L’article 671 de ce même code précise que les dispositions des sections I et II ne sont pas applicables à la notification des actes entre avocats. Celle-ci se fait par signification ou par notification directe.
L’article 673 du code de procédure civile dispose que la notification directe s’opère par la remise de l’acte en double exemplaire à l’avocat destinataire, lequel restitue aussitôt à son confrère l’un des exemplaires après l’avoir daté et visé.
Enfin, l’article 114 du même code dispose qu’aucun acte de procédure ne peut être déclaré nul pour vice de forme si la nullité n’en est pas expressément prévue par la loi, sauf en cas d’inobservation d’une formalité substantielle ou d’ordre public.
La nullité ne peut être prononcée qu’à charge pour l’adversaire qui l’invoque de prouver le grief que lui cause l’irrégularité, même lorsqu’il s’agit d’une formalité substantielle ou d’ordre public.
M. [Q] et les sociétés [4] prétendent à tort que le non-respect du formalisme imposé pour la notification entre avocats équivaut à une absence d’accomplissement de la formalité prescrite puisque une notification même irrégulière existe tant que sa nullité n’a pas été prononcée.

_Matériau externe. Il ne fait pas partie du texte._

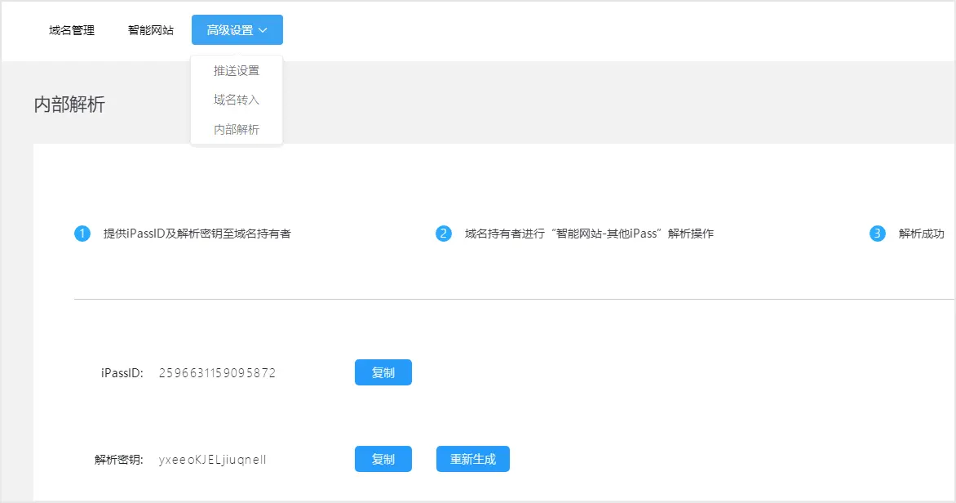The image size is (956, 503).
Task: Choose 域名转入 in the dropdown list
Action: 237,100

Comme l’a justement relevé le conseiller de la mise en état et ainsi qu’il résulte de la jurisprudence constante de la Cour de cassation, la caducité de la déclaration d’appel, faute de notification par l’appelant de ses conclusions à l’intimé dans le délai imparti par l’article 911 du code de procédure civile, ne peut être encourue, en raison d’une irrégularité de forme affectant cette notification, qu’en cas d’annulation de cet acte, sur la démonstration, par celui qui l’invoque, du grief que lui a causé l’irrégularité.
Contrairement à ce que soutiennent les demandeurs au déféré, le conseiller de la mise en état n’a pas excédé ses pouvoirs ni modifié l’objet du débat en statuant préalablement sur la nullité de l’acte de notification des conclusions de l’appelante car ils avaient eux-mêmes soulevé à titre subsidiaire ce moyen qui était donc dans les débats tout comme le moyen tiré de l’absence de preuve d’un grief causé par l’irrégularité de la notification à M. [Q] et les sociétés [4] que la société [3]
était en droit d’invoquer.
Les conclusions d’appelante non signées et adressées par courriel au conseil des intimés le 29 septembre 2025 ont bien été reçues par M. [Q] et les sociétés [4] puisqu’ils y ont répondu.
Cet envoi par simple courriel, quand bien même il serait justifié par un dysfonctionnement du réseau privé virtuel des avocats non établi en l’espèce, ne correspond pas aux formes prescrites par la loi pour les notifications entre avocats qui doivent intervenir par signification ou notification directe entre les mains de l’avocat conformément aux articles 671 et 673 du code de procédure civile. Les conclusions d’appelante du 29 septembre 2025 sont donc entachées d’un vice de forme.
Or, les demandeurs au déféré ne démontrent pas que cette irrégularité de forme leur a causé un grief car, comme l’a pertinemment retenu le conseiller de la mise en état, ils ont pu répondre aux conclusions d’appelant dans le délai de l’article 909 du code de procédure civile en notifiant leurs conclusions d’intimés au fond le 12 décembre 2025.
Dans ces conditions, la caducité de la déclaration d’appel n’est pas encourue et l’ordonnance déférée est confirmée en toutes ses dispositions.
Sur les dépens et les frais irrépétibles
Succombant, M. [Q] et les sociétés [4] sont condamnés in solidum aux dépens du déféré et à payer à la société [3] une somme de 2 000 euros sur le fondement de l’article 700 du code de procédure civile.
PAR CES MOTIFS
La cour :
Confirme l’ordonnance du conseiller de la mise en état en toutes ses dispositions,
Condamne in solidum M. [V] [Q], la société d’assurance mutuelle [1] et la société anonyme [2] aux dépens du déféré, qui pourront être recouvrés par Me Marie-Claude Alexis (Selas Alexis & Saint-Adam), conformément à l’article 699 du code de procédure civile,
Condamne in solidum M. [V] [Q], la société d’assurance mutuelle [1] et la société anonyme [2] à payer à la société anonyme de droit luxembourgeois [3] une somme de 2 000 euros sur le fondement de l’article 700 du code de procédure civile.